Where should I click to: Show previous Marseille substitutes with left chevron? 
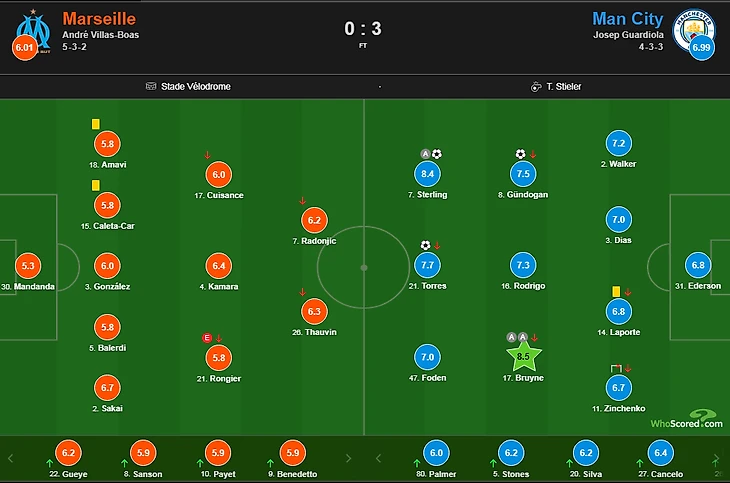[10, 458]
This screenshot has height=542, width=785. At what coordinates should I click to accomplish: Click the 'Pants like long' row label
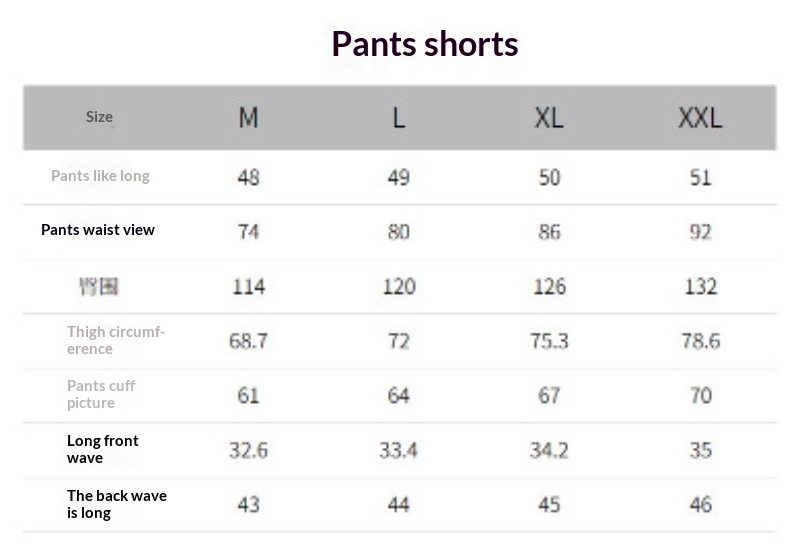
--
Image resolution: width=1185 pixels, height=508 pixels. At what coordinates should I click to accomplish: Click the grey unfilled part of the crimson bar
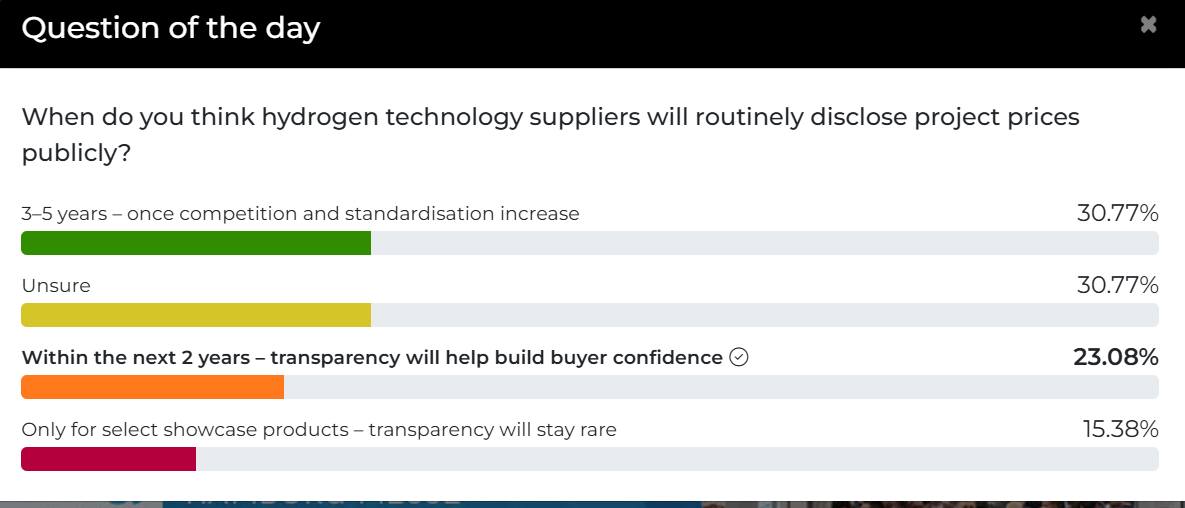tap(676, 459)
--
▶ What you will do: Leaving pictures out, output the lines of the data above from the one with "Where should I" through the one with "This screenshot has", word for word.

▶ Exercise response:
Where should I click to: Show previous Marseille substitutes with left chevron? 
[10, 458]
This screenshot has height=542, width=785. At what coordinates should I click to accomplish: Click the 'Pants like long' row label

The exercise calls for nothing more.